More than 50% of children in tower hamlets living with ‘food insecurity’ – report

More than half of all children in Tower Hamlets are suffering from food insecurity, the highest level in London, according to a new report

A report by the Labour group on the London Assembly revealed that a total of 34,384 children across Croydon, Hackney, Lewisham and Tower Hamlets experience food insecurity.

According to the report: “Childhood hunger is a direct consequence of poverty” with the report suggesting that children in Tower Hamlets experience the highest levels of food insecurity as 51.4 per cent of children were found to be living in poverty after housing costs– the highest of any London borough.

This is in comparison to Richmond Upon Thames where 15.6 per cent of children are said to be living in poverty- the lowest of any London borough. In the City of London, the figure is 10 per cent.

According to the report, being ‘food insecure’ means that a person’s food intake is reduced and their eating patterns are disrupted because of a lack of money and other resources for obtaining food,
something that many Londoners witnessed early on in the pandemic.

Graph showing proportion of children in poverty in every London borough Data source: Trustforlondon

Released earlier this month, the report estimated that at least 237,000 children throughout the capital could be unable to access sufficient nutritious food. It also acknowledges that there is “no definitive measure of food insecurity” and “inflation has significantly increased since then [November 2021 to February 2022], so we expect the figure to currently be much higher.”

Unmesh Desai, London Assembly member for City and East, said: “It is devastating that children are waking up going to school, going out to play and going to bed hungry.”
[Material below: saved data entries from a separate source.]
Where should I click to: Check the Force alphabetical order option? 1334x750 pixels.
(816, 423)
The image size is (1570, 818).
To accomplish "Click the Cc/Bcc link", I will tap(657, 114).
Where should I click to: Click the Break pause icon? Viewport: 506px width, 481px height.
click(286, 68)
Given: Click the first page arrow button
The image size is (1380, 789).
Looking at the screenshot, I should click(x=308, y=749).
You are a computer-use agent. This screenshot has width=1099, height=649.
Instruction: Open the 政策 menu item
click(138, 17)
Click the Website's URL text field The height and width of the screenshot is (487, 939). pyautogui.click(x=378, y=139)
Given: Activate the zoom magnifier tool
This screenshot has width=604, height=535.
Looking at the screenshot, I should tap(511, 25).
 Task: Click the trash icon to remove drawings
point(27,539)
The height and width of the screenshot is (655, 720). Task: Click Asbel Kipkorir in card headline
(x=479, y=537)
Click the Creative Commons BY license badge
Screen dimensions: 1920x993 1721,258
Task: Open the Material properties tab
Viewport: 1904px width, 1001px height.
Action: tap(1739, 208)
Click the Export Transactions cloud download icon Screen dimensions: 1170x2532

He added: “I have repeatedly called for the expansion of free school meals…without it, it will not be a case of choosing between heating or eating, it will leave many Londoners not being able to afford either.”

Joanna Reeves, director of Bow Food Bank, said: “the rise in number of people coming to the food bank is absolutely huge… we have gone from serving 300 house holds to 700 house holds” in a matter of months.

This report comes after The Mayor of London’s 2021-2022 survey of Londoners found that 14 per cent of children under the age of 16 experience ‘low’ or ‘very low’ food security.

Marina Ahmed, Assembly Member for Lambeth and Southwark, said in the report: “We have a government whose policies risk fuelling the perception outside of London that the capital is paved with gold. Evidence of this can be found in the first round of funding for the Levelling-Up Fund. London boroughs such as Hackney were only allocated 16p per head, in stark contrast to wealthier Bromsgrove in Worcestershire which will be receiving £148.33 per head”

The report also states that official figures on child hunger are likely to be below the reality as “41 per cent of single parents were food-insecure, but only 26 percent reported that their children were food-insecure”. This disparity, though not as severe, is the same amongst families with two parents and is believed to be because parents are choosing to feed their children and not themselves.

Reeves confirmed this claim: “Our guests at the food bank will prioritise their children over themselves.”

The risks of food insecurity highlighted by the report are said to lead to “children” eating “either not enough food” or “inexpensive, calorie dense food of low nutritional value, leading to the child having poor health and struggling at school.”

It is also said to “hugely increase the likelihood of developing type two diabetes, high blood pressure, heart disease and obesity later in life. There will also be an adverse impact on psychological health and poor educational attainment.”

At a meeting of full council last month, Lewisham councillors approved a motion to declare a Cost-of-Living Emergency, calling on the Government to use its powers to support people through the worst financial crisis to hit the country in decades. Tower Hamlets Council also issued a £2.7m cost of living relief package earlier this year.

The report’s findings were from a self-completion survey of 8,630 adults aged 16 and over living in London and ran from November 2021 to February 2022.